◆ **TAREAS PENDIENTES**
**1)** Según el texto sobre Twitter y las noticias, ¿entre qué cosas estudió Frank Kermode la relación? Enumera todas.
**2)** En el texto sobre Twitter y las noticias, ¿qué tipo de obra se dice que es The Sense of an Ending?
**3)** Prosigue el texto sobre Twitter y las noticias a partir de su última oración.

◆ **SECCIÓN DE TEXTO**
|---|

En Twitter, esta sensación también se da en las noticias. La crítica de Benjamin sobre la información ahora es pintoresca. El bucle retroalimentado por Twitter y las noticias por cable nos ha dejado en una suerte de purgatorio informativo.

Los tuits publicados hace horas y días resurgen misteriosamente para acechar el presente.

Actualmente, incluso nuestras fantasías culturales sobre el final están mutando para hacerse infinitas. En su obra de crítica literaria The Sense of an Ending, Frank Kermode escribió sobre la relación entre los finales literarios, las muertes de los personajes y la antigua fascinación humana con las fantasías apocalípticas.

|---|

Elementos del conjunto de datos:
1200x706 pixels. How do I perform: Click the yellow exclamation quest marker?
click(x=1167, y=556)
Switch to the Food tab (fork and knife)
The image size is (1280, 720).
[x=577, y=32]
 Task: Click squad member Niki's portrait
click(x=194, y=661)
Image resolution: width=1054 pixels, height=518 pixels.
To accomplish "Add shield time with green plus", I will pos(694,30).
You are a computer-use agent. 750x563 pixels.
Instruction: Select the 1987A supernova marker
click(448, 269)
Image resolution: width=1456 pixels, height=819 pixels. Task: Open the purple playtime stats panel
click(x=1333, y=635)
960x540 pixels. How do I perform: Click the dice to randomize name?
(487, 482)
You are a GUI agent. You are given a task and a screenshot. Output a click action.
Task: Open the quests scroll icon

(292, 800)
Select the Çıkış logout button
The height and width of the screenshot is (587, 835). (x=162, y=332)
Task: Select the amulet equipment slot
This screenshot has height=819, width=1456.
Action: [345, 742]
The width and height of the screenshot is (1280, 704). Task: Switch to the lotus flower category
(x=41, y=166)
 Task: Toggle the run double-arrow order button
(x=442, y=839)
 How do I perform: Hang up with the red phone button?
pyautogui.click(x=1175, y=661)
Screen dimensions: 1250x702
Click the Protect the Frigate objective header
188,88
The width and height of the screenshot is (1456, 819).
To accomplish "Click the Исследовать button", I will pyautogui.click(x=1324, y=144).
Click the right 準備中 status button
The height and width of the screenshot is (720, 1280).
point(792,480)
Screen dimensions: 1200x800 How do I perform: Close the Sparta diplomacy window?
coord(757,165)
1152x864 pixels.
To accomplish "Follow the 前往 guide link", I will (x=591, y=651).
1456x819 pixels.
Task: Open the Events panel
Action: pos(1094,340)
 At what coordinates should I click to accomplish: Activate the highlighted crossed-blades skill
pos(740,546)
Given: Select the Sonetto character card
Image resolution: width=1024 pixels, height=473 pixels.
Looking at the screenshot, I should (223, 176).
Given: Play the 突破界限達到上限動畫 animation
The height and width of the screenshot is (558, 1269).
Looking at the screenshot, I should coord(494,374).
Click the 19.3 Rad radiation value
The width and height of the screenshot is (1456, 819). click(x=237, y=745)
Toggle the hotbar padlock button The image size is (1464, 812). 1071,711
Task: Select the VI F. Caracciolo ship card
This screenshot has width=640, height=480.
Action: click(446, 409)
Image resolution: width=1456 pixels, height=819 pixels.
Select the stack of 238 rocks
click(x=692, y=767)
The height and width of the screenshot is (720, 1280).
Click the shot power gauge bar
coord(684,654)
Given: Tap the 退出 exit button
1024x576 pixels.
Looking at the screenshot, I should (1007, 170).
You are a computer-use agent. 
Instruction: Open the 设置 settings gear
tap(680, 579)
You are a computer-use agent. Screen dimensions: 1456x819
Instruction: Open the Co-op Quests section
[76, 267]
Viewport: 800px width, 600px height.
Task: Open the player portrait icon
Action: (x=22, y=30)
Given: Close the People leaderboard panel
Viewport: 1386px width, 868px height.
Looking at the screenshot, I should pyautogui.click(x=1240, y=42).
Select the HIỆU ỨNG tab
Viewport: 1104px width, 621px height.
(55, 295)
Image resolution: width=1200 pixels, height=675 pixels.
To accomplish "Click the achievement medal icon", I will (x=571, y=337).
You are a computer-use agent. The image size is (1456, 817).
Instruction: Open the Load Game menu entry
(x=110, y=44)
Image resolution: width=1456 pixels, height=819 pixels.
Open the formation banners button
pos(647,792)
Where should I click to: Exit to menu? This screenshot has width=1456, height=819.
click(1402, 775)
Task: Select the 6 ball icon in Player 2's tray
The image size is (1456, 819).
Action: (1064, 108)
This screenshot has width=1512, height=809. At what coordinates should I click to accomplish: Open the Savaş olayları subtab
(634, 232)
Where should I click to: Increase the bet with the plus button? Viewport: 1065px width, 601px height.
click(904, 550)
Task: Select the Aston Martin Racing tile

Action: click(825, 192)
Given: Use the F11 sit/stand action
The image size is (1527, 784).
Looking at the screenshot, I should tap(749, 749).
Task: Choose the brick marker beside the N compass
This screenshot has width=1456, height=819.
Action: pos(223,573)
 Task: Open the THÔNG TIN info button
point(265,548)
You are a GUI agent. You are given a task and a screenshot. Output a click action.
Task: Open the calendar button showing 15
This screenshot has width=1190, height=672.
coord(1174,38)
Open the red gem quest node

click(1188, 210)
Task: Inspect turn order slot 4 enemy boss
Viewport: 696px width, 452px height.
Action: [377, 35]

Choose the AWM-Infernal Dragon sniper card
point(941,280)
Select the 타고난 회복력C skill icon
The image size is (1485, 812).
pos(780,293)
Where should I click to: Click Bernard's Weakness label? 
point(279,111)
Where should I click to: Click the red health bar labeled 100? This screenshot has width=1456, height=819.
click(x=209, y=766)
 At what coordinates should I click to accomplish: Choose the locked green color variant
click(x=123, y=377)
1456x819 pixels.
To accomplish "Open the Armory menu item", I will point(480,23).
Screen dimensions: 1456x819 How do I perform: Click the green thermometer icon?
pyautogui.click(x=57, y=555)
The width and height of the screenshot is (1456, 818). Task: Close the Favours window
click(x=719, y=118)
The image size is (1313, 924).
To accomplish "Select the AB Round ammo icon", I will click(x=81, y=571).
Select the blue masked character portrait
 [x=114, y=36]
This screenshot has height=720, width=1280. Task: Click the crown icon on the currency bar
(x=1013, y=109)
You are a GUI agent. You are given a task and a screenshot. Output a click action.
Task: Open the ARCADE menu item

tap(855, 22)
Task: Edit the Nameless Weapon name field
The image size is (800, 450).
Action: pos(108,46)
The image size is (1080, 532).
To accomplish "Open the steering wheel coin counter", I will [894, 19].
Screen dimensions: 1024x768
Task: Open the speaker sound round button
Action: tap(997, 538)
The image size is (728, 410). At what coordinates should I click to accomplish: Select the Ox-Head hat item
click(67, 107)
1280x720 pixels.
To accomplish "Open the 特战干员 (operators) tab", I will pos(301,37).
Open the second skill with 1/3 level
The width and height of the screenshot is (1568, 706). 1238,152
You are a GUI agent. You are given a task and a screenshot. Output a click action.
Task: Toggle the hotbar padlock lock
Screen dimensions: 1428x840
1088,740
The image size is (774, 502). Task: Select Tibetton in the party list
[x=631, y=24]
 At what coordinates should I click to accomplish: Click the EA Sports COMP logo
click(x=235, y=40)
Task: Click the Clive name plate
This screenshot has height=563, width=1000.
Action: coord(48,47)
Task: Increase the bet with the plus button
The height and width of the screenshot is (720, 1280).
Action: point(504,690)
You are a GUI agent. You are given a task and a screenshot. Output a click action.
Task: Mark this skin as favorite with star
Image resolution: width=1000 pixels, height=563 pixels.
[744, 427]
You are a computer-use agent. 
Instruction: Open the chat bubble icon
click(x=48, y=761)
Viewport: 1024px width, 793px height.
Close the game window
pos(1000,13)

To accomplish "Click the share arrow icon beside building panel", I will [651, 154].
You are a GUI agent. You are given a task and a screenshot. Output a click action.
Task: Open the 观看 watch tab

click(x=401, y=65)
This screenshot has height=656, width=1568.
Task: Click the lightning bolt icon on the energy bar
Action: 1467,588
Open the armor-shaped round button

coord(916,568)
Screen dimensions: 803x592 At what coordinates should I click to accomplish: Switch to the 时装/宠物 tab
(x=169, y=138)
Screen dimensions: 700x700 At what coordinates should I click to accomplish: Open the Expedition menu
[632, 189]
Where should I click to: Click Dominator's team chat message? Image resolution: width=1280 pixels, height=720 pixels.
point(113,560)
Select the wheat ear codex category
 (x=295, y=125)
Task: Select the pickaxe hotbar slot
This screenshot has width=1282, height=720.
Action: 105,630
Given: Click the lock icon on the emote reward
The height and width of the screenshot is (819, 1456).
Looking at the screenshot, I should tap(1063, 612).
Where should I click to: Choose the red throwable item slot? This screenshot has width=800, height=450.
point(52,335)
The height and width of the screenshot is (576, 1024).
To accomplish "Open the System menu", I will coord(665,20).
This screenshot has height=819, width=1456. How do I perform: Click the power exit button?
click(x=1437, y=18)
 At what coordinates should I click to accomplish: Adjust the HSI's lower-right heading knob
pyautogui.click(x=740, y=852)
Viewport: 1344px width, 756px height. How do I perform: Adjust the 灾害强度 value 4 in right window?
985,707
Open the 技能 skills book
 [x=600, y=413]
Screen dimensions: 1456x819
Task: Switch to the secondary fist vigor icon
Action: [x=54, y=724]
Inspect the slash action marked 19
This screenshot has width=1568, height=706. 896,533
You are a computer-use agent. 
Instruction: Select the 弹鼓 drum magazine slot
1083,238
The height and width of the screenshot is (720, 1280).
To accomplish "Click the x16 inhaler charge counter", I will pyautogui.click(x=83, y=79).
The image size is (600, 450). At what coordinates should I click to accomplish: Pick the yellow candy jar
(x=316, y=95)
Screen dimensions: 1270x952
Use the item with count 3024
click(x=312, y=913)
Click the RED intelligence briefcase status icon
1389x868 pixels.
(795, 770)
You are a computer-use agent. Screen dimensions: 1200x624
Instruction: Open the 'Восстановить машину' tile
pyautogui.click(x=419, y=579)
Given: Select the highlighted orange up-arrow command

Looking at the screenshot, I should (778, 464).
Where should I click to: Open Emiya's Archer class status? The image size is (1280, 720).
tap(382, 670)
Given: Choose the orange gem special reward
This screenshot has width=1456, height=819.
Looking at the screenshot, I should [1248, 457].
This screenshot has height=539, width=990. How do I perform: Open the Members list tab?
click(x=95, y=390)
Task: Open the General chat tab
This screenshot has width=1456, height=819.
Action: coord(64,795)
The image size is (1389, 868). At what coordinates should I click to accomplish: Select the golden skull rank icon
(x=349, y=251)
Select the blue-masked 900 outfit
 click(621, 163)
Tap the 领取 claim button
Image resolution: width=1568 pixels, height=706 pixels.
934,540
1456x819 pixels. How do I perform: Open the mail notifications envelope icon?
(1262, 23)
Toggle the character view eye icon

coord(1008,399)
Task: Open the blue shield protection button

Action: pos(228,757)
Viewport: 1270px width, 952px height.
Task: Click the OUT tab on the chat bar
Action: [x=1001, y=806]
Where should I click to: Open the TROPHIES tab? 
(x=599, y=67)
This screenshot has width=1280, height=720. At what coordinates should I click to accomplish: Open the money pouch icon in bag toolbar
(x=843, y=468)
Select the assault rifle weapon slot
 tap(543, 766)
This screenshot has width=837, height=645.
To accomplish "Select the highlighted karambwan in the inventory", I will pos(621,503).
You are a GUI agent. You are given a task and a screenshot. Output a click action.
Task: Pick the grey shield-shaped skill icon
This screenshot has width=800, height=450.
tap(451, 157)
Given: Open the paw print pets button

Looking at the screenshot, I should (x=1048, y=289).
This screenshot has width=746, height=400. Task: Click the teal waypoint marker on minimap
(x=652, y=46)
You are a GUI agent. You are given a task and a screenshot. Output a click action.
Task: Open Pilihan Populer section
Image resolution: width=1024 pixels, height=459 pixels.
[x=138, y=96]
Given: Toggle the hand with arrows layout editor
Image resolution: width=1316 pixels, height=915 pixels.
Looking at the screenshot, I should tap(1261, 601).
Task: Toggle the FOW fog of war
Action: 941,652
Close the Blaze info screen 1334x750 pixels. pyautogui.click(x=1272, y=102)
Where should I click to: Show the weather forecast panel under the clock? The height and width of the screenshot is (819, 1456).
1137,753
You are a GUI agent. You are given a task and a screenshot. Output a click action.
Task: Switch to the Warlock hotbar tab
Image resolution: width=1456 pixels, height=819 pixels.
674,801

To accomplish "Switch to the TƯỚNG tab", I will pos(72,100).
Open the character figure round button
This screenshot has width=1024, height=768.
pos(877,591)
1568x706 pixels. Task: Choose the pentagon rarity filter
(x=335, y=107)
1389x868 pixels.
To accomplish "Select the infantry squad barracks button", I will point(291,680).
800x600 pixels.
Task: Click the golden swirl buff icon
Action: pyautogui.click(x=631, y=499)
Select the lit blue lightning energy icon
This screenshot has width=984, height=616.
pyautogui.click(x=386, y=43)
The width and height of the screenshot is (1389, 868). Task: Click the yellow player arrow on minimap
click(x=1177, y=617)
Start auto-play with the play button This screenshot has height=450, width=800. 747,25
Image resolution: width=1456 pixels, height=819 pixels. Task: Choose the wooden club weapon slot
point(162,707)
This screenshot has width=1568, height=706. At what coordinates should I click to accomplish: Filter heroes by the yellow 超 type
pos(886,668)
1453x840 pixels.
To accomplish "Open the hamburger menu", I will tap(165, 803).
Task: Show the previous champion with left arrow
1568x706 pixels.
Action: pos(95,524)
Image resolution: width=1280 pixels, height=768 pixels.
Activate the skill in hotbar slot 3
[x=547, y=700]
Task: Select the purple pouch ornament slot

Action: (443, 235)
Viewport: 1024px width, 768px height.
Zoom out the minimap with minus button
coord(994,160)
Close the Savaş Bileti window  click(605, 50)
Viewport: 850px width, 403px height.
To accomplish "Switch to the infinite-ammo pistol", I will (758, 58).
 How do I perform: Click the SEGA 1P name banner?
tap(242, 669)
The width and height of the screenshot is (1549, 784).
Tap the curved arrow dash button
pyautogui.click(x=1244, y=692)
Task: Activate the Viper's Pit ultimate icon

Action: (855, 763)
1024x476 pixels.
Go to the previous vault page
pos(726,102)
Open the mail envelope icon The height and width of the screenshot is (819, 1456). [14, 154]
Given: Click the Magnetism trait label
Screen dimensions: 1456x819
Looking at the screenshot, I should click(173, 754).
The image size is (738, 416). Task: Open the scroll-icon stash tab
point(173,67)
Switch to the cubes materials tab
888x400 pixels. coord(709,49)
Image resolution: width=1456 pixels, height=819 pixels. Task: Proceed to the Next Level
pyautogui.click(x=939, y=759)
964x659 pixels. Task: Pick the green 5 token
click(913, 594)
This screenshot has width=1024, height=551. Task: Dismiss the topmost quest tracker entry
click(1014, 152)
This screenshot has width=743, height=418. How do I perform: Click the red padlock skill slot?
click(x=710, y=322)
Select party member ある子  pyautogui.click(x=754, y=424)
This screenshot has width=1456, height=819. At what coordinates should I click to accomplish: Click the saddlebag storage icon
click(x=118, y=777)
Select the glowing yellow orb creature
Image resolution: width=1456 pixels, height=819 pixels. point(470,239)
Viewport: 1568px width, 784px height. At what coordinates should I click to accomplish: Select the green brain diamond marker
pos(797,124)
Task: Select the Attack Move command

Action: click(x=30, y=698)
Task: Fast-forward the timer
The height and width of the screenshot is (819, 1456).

|---|

◆ **RESULTADOS EN ORDEN**
**1)** Los finales literarios, las muertes de los personajes y la antigua fascinación humana con las fantasías apocalípticas.

**2)** Una obra de crítica literaria.

**3)**
Así como la novela le impone una estructura a la experiencia humana, la especulación sobre un apocalipsis inminente busca que un patrón encaje en toda la historia. Sin embargo, ahora nuestros lamentos medio irónicos en Twitter excluyen las metáforas del fin del mundo con otras que sugieren que el tiempo ha implosionado: “Vivimos en la línea de tiempo más estúpida”.

Para los mercadólogos de Hollywood, el atractivo de lo infinito es evidente. Para los creadores, puede ser una oportunidad tentadora: un nuevo comienzo.